On Saturday, the Post published a long letter from their campaign director Brant Olson that doubled down on the censorious swagger: Krauthammer's column was "not only unreasonable but also built on misinformation that should have no place in a space intended to further an informed debate." At least the Post also published a Sam Kazman letter from the right noticing how the Post had a funny way of avoiding a front-page article noticing that the traditional D.C. cherry blossoms bloomed late...although it was a front-page story in 2012 when they were early:
For the second year in a row, we’ve had peak cherry blossoms later than the average date of March 31. In 2013, they were nine days late; this year they were 10 days late. That’s not a big surprise; after all, the usual peak date itself is just an average.

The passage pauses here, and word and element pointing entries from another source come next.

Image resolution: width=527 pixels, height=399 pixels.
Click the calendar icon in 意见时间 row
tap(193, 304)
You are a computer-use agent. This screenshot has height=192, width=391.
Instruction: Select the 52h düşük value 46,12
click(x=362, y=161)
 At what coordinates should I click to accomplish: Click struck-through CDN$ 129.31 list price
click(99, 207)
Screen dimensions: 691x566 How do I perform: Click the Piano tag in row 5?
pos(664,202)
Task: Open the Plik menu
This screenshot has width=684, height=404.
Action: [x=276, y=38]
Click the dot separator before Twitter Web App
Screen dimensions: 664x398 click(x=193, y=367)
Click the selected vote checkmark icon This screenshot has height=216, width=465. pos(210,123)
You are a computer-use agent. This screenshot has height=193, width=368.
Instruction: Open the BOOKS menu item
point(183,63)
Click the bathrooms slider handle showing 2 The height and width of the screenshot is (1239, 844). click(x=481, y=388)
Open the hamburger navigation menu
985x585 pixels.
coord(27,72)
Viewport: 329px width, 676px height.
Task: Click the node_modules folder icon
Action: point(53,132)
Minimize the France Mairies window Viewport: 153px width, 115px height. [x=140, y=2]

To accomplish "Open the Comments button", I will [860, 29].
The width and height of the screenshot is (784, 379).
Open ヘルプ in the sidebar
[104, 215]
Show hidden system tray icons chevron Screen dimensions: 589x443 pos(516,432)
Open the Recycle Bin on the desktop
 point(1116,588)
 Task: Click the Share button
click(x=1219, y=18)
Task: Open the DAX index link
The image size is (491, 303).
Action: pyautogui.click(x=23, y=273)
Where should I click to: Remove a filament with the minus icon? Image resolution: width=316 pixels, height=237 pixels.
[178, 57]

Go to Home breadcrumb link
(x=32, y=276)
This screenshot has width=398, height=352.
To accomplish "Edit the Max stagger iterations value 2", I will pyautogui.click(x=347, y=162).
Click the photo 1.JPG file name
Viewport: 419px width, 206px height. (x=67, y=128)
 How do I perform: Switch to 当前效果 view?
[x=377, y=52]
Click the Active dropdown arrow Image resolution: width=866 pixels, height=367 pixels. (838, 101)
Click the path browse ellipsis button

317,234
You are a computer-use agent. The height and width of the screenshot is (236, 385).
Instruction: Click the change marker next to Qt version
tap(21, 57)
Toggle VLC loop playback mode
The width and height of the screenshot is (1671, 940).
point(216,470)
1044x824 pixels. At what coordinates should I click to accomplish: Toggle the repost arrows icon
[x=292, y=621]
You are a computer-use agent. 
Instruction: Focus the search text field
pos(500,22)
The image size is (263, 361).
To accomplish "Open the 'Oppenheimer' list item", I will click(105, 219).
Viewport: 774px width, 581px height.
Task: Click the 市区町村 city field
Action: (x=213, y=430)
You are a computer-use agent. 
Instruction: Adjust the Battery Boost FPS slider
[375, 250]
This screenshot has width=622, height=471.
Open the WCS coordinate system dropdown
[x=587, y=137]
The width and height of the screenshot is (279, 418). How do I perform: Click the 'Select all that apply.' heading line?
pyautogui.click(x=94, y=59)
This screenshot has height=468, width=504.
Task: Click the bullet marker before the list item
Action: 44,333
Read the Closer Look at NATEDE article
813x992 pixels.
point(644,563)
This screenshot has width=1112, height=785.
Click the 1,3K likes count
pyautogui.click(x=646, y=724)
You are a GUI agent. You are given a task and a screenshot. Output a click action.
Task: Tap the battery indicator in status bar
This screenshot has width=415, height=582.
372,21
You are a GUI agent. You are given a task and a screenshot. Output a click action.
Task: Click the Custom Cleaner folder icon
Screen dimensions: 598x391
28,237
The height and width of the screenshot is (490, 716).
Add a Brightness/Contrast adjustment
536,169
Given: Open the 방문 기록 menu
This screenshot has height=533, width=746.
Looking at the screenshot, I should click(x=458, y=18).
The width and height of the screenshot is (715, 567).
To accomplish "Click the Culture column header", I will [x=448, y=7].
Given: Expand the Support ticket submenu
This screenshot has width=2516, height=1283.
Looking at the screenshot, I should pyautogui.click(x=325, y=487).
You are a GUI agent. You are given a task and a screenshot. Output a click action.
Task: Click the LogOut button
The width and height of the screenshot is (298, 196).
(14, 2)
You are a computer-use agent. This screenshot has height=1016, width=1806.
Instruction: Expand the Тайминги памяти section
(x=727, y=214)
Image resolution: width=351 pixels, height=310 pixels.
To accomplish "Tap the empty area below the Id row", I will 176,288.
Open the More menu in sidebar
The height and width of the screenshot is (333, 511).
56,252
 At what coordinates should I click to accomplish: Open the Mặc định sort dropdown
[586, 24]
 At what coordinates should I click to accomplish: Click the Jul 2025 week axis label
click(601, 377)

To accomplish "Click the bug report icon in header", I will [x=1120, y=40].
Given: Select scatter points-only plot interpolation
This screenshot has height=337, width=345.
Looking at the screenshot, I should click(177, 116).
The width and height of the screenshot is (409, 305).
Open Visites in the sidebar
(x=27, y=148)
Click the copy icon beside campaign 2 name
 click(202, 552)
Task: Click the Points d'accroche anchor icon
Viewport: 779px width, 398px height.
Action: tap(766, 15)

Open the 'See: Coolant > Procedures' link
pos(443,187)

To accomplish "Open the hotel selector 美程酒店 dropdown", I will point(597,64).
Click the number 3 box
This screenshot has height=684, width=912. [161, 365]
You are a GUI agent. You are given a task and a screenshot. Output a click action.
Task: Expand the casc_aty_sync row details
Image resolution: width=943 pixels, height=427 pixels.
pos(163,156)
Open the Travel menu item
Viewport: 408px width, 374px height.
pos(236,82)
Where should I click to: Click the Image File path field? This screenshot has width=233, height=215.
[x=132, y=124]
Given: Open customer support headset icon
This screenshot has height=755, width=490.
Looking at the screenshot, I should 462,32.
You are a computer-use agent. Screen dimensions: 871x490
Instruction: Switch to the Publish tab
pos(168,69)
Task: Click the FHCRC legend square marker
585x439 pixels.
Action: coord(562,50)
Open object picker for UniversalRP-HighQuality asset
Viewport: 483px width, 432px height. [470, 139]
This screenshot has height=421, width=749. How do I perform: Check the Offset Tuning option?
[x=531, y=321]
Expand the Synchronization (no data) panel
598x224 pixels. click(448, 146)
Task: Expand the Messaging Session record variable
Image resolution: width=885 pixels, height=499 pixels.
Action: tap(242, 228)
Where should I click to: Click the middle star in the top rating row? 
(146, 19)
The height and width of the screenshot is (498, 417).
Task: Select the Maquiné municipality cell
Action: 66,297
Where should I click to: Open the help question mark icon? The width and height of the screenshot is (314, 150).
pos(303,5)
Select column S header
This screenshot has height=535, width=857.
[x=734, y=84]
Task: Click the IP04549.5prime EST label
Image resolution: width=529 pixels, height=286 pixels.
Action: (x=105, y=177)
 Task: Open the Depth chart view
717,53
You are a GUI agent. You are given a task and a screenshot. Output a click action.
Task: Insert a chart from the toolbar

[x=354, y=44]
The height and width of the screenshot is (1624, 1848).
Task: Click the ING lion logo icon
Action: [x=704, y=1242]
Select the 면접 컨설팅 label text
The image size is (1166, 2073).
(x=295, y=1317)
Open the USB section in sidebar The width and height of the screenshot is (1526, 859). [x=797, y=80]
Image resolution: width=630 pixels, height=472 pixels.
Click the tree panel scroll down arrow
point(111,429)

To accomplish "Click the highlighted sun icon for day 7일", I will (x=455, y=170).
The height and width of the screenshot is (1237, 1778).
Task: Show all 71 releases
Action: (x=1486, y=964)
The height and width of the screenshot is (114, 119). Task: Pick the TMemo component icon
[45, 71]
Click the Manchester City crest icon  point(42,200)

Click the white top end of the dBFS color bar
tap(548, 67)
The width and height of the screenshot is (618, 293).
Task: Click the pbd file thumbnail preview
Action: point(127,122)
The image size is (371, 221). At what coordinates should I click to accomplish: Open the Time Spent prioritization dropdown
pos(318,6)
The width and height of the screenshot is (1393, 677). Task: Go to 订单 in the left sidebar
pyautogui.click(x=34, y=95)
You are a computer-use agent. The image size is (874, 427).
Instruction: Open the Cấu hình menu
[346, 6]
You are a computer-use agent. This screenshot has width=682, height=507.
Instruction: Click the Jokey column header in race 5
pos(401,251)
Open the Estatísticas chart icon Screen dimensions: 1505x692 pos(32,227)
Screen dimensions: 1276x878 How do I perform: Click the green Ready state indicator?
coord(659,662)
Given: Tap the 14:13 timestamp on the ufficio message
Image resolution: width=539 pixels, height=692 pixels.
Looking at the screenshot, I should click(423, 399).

But what is curious is how The Post’s coverage of cherry blossoms veers into discussions of global warming in some years but not in others. In 2012, when the blossoms peaked on March 20, one front-page article was ominously headlined, “Much-too-early bloomers? As temperatures rise, scientists speculate that cherry blossom times could advance by a month.” A Capital Weather Gang blog post that month was headlined, “D.C.’s cherry blossoms have shifted 5 days earlier: What about global warming and the future?” Why enjoy an early spring when you can turn it into a teachable moment?
Needless to say, this news angle wilted a bit in the past two years.
When it comes to global warming, the recent late blossoms don’t prove much. But for that matter, neither did the early blossoms of years past.
Sam Kazman, Washington
The writer is general counsel for the Competitive Enterprise Institute.